住職レター H28年3月号

 「三寒四温」は冬の季語だそうですが、3月に入っても、そんなジェットコースターの様な天候が続いています。あまりの気温差に体調がついて行けておりませんが、そうこう言っている間に気が付けばお彼岸です。
 桜便りにはまだ早いですが、その前にサクランボが可愛い花を咲かせていて、一足早いお花見気分を楽しんでいます。

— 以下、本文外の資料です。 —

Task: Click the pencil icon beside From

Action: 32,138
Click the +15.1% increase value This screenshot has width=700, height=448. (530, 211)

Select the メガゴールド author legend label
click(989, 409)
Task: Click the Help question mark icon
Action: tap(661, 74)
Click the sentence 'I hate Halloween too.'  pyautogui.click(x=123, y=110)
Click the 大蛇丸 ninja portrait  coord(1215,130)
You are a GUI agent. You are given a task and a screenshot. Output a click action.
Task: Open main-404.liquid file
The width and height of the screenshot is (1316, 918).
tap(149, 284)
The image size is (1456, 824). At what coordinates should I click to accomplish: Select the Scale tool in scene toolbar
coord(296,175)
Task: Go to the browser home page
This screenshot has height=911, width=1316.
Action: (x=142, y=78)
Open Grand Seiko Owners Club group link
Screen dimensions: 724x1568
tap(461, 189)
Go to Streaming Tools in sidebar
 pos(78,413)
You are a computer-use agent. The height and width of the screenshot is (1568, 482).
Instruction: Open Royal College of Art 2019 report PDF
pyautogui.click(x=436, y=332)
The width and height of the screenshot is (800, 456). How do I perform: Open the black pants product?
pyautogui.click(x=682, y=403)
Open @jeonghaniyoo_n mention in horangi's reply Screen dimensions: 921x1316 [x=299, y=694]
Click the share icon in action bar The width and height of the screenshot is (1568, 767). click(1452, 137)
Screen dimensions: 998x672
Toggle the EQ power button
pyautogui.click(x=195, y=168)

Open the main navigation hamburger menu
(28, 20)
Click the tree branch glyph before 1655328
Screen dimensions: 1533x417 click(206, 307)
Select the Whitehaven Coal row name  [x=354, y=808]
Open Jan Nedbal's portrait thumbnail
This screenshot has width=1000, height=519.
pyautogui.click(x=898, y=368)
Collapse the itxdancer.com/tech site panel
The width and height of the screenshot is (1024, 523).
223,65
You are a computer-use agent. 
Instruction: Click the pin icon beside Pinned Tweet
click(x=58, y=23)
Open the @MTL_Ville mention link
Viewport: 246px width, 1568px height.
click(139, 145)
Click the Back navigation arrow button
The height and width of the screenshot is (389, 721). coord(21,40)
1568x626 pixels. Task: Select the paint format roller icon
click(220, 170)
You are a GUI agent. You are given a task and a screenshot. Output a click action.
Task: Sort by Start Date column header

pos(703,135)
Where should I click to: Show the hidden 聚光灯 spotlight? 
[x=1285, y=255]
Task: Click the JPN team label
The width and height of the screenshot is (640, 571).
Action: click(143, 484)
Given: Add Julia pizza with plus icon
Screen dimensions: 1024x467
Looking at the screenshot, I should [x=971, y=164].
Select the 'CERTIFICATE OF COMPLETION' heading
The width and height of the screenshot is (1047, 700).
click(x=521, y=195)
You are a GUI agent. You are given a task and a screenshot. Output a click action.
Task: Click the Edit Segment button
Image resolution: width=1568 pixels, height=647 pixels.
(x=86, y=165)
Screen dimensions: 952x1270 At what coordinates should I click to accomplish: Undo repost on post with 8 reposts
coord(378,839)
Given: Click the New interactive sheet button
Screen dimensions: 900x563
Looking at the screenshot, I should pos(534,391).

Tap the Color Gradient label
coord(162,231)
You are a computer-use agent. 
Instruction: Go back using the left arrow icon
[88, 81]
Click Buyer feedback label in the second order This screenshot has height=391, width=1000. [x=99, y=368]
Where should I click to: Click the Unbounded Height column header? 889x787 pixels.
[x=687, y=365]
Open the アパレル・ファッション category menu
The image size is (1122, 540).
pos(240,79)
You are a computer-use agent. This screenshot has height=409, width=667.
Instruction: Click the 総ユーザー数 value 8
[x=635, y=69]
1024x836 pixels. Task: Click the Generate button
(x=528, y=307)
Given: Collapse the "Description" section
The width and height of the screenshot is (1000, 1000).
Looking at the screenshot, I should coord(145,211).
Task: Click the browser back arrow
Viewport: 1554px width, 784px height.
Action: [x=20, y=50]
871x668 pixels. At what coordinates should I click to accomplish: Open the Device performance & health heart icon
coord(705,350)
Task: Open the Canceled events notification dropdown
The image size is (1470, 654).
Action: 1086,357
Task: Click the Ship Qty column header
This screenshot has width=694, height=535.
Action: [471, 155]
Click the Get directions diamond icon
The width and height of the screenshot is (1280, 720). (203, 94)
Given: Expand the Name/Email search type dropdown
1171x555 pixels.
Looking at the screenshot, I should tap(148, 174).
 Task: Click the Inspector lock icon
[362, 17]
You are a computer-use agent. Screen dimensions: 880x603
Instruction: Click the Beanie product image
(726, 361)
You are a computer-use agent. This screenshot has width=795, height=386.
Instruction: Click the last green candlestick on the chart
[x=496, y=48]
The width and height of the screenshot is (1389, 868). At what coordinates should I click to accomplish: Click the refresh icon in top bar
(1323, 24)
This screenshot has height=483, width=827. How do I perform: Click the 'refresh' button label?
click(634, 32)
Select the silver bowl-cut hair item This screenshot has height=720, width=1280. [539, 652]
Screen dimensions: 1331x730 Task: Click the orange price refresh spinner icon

 いつもこの時期になると、妻がせっせと作っているのが、柑橘類のピールです。瀬戸内の温暖な気候に合うのか、文旦、八朔、夏みかん、レモンなどを作っておられる方が多く、たくさん頂くので、マーマレードやピールにして楽しんでいます。無農薬で作られた果実は痛みやすいですが、その分安心して、皮まで美味しく頂けるのです。柚子や庭にある金柑も美味しいピールになります。マーマレードは毎朝いただく手作りヨーグルトにかけたり、パンにつけたりするほかに、鶏肉を煮たり、ケーキに入れても美味しいものです。ピールも日持ちがして、お菓子作りにも重宝します。ほろ苦い甘さは後を引く美味しさです。
 私が大好きな春の山菜も、ほろ苦さが特徴です。ふきのとうやワラビ、ウド、こごみなど、独特のアク強さやエグミがありますが、大人になると、それがとても好ましく思えるのは何故でしょうか?子どもは本能的に「苦味」=「危険」と捉え、苦い味は嫌うのだそうです。
 本来、苦い物は毒ですが、人は、子どもの時は苦味を嫌うけれど、歳を重ねるごとに苦いものが平気になっていく。つまり「苦味」とは、苦い物全てが毒ではないことを経験上知っている人間だけが好む味だそうです。つまり長生きをしないと知りえない美味しさだと思えば、歳を重ねるのも悪くないことだと、つくづく思います。